I never had an imaginary friend myself, but my cousin Lizzie did. In fact, she had two; ‘Little Bill’ and ‘Jail’. Lizzie was an only child with older parents and I suspect that 'Little Bill' and 'Jail' kept her company by taking the place of siblings she never had.
Imaginary friends come in all sizes and can be casual visitors, constant companions, human or otherwise. Perhaps 'Thumberlina' or the seven dwarfs started off as imaginary friends and became children’s stories?
Invisible friends can be good company for preschoolers in particular, and once they develop a wider social network than home, their 'friend' may quite naturally disappear.
Imaginary friends become useful indicators to parents on what their kids are thinking and feeling and may well be worth looking into.
Your child may tell you that his friend is:
- Frightened of the dark.
- Feels lonely or sad.
- Feels guilty for telling lies.
- Has been hiding things or sneaking food out of the fridge.
- Doesn’t want to go to summer camp.
- Hates carrots.
- Wet your child's bed.
- Hit someone at school.
Parenting expert Amin Brott sets out the following rules for imaginary friends. I have added some examples.

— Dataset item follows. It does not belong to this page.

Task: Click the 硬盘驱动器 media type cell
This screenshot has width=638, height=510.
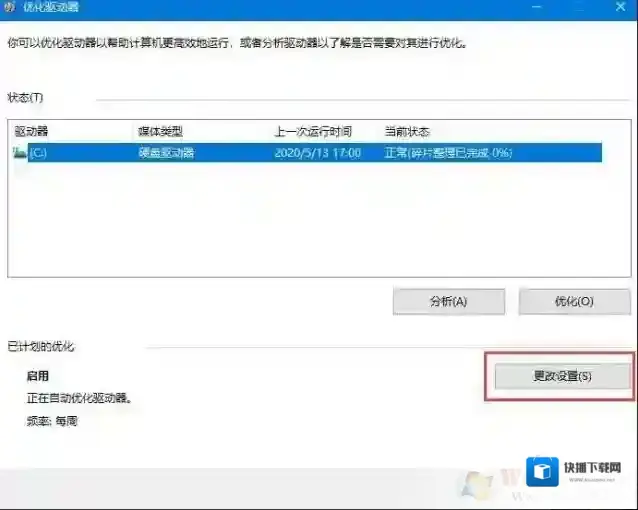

- Don’t let the imaginary friend be your child’s only companion.
- Don’t let your child use their 'friend' as a crutch to blame for wrongdoing.
- Treat your child’s imaginary friend with respect. Don’t dismiss the friend as a
- Don't tell your child that 'Brewster' just left for China and isn’t coming back.
- Don’t use their 'friend' to manipulate your child e.g. “Brewster isn’t scared
of having a shot so you shouldn’t be either.”